Set down, exactly as written, the line containing "Task: Focus the" and all the lines that follow it to the end of the entries below, omitting every picture.

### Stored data
◇ ◇ ◇ ◇ ◇

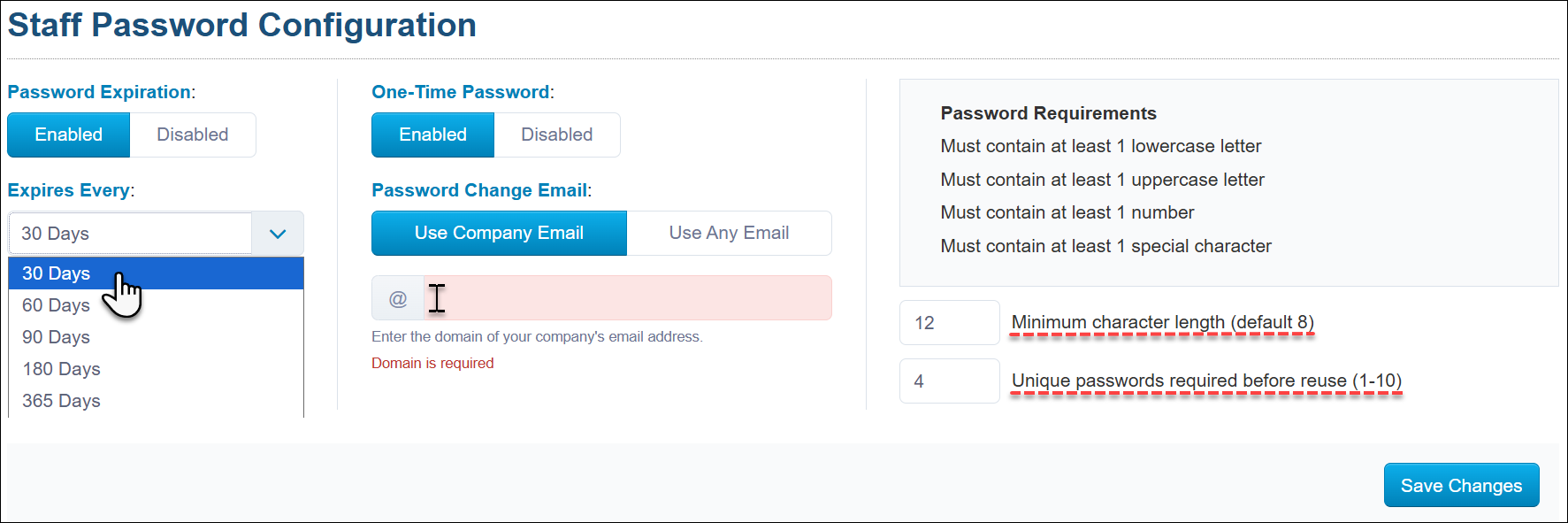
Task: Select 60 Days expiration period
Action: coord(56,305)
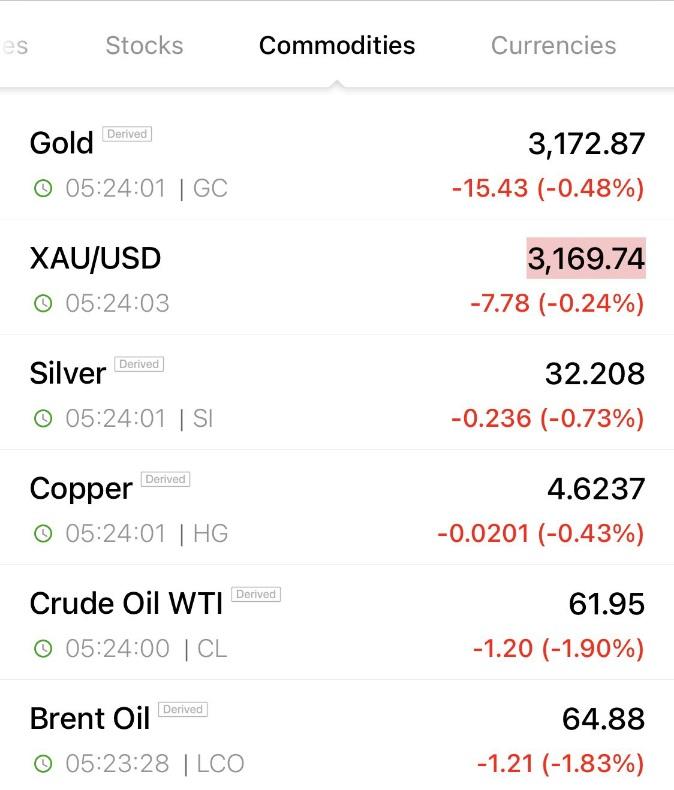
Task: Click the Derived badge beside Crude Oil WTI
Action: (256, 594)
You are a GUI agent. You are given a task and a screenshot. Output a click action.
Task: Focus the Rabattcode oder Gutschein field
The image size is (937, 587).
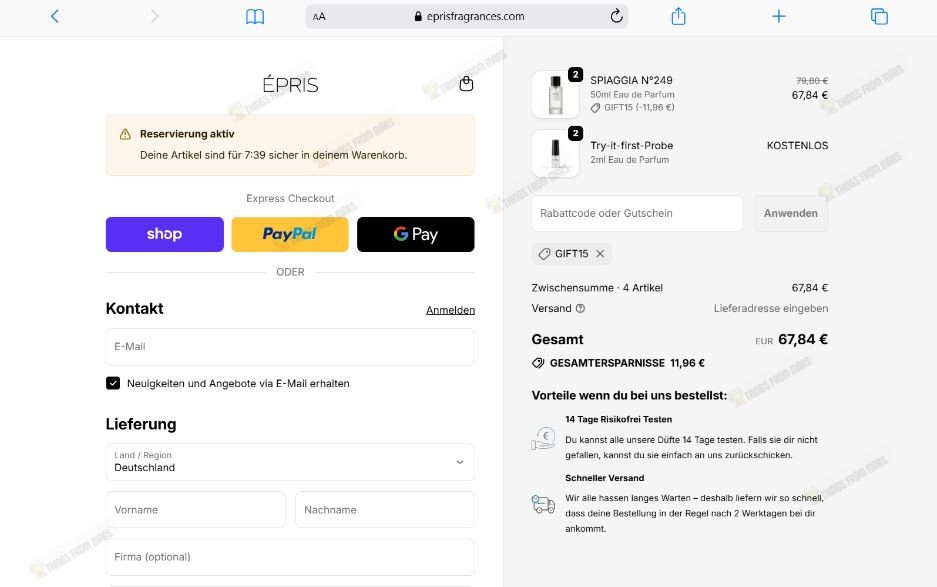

◇ ◇ ◇ ◇ ◇

### Expected answer
Task: Focus the Rabattcode oder Gutschein field
The image size is (937, 587).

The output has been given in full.